Stored data
================================
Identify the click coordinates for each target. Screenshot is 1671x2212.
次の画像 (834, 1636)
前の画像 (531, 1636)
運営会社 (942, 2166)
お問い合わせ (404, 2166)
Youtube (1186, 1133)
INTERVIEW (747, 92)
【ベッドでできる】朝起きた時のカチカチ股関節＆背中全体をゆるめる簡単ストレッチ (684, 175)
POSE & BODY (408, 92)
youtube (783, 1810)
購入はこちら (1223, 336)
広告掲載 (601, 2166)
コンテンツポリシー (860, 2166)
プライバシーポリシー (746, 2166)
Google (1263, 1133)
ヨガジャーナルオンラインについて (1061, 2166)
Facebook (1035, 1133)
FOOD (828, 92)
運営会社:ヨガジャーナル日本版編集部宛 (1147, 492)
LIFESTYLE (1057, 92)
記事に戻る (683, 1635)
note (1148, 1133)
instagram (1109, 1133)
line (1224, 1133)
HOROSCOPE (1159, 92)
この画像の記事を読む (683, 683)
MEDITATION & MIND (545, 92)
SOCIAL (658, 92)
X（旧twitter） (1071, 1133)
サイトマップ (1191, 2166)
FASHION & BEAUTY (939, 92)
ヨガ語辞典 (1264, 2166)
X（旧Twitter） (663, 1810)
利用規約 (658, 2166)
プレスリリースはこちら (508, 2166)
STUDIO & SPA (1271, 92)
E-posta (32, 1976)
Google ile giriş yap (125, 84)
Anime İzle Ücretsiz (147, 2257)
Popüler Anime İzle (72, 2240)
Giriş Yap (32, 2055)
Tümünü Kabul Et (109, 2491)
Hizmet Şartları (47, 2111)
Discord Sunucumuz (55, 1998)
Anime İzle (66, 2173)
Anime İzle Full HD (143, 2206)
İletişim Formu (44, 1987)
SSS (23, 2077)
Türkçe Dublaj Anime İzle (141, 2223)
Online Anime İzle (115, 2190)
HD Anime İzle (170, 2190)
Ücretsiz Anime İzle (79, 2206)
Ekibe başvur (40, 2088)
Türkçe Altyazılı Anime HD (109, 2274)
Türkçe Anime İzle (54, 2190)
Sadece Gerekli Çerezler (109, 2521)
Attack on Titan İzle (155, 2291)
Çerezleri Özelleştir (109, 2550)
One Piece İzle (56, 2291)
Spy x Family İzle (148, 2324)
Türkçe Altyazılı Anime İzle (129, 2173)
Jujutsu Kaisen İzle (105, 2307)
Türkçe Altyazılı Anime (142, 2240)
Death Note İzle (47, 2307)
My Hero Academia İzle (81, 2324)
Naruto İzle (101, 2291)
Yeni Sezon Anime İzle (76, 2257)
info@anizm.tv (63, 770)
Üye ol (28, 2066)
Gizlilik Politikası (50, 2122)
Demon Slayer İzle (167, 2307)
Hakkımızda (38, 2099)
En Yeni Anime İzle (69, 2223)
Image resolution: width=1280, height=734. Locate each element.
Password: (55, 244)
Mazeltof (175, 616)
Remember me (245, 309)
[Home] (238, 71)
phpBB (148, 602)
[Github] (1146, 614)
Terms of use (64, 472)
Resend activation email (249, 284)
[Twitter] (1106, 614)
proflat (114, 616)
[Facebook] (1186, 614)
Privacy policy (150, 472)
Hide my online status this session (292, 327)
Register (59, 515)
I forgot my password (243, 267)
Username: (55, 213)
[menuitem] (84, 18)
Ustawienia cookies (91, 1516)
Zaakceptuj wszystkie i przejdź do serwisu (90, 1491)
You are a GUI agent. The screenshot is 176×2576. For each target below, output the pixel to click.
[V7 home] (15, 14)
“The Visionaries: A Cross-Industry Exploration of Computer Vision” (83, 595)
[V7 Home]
================================
▸ **EXERCISE BRIEF**:
What you give back should be exactly the lines of the data above from the line with "ヨガジャーナルオンラインについて (1061, 2166)" through the line with "X（旧twitter） (1071, 1133)", both of those included, and nothing more.

▸ **RESULT OF THIS TASK**:
ヨガジャーナルオンラインについて (1061, 2166)
Facebook (1035, 1133)
FOOD (828, 92)
運営会社:ヨガジャーナル日本版編集部宛 (1147, 492)
LIFESTYLE (1057, 92)
記事に戻る (683, 1635)
note (1148, 1133)
instagram (1109, 1133)
line (1224, 1133)
HOROSCOPE (1159, 92)
この画像の記事を読む (683, 683)
MEDITATION & MIND (545, 92)
SOCIAL (658, 92)
X（旧twitter） (1071, 1133)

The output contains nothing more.